339. Paragraph 3 of Schedule 7 inserts a new section 16A in the POA 1985. New section 16A(1) provides that a DCO may not include an amount in respect of legal costs, subject to the following provisions of that section. Section 16A(2) and (3) provide that such an amount can be awarded if the accused is an individual, as opposed to a company or other body, and the order is made (a) in the magistrates’ court, (b) on appeal to the Crown Court against a magistrates’ court conviction or sentence, or (c) in the Court of Appeal in limited circumstances relating to a defendant who has been found not guilty by reason of insanity, or has been found unfit to stand trial, or having been found unfit to stand trial, has been found to have done the act or made the omission alleged against him.
The Respondent argues that the limitations of s 16 and s 16A of the 1985 Act are emphasised by s 19 of the same Act, which provides as follows:
19.— Provision for orders as to costs in other circumstances.

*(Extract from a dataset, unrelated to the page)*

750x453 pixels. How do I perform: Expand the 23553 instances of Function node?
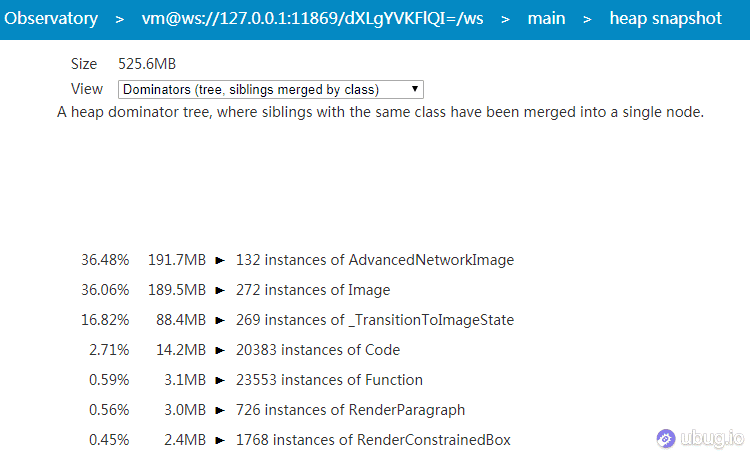pyautogui.click(x=220, y=380)

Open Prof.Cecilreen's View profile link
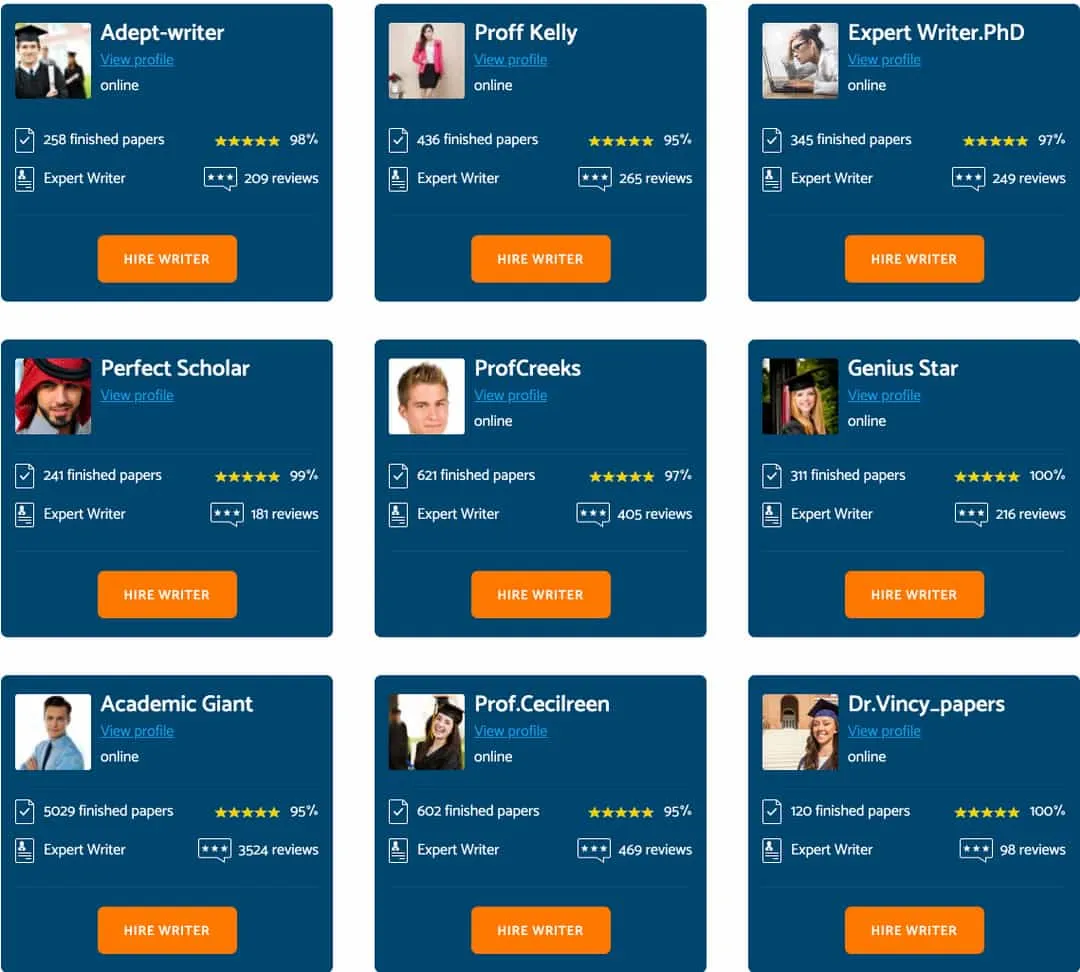pyautogui.click(x=510, y=731)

The Lord Chancellor may by regulations make provision empowering magistrates' courts, the Crown Court and the Court of Appeal, in any case where the court is satisfied that one party to criminal proceedings has incurred costs as a result of an unnecessary or improper act or omission by, or on behalf of, another party to the proceedings, to make an order as to the payment of those costs.
…
The regulations referred to in s 19(1) are the Costs in Criminal Cases (General) Regulations 1986 (SI 1996/1335), regulation 3 of which provides that a magistrates court, Crown Court or the Court of Appeal may make an order for costs against a party only where the costs have been incurred as a result of “an unnecessary or improper act or omission” by a party to proceedings. An example of this occurring is SFO v Evans (No 2) [2015] 1 WLR 3595 where costs incurred in the Crown Court were awarded from the point at which the applicants applied to dismiss the prosecution because no reasonable prosecutor would have contested the proceedings from that point onwards. That, Mr Douglas-Jones argues, gives a flavour of the sort of case where criminal costs may be awarded, pursuant to s 19 or indeed even if that provision is not engaged, as a more general proposition. In this case, the prosecution has done nothing unnecessary or improper, the high threshold for a costs order is simply not met.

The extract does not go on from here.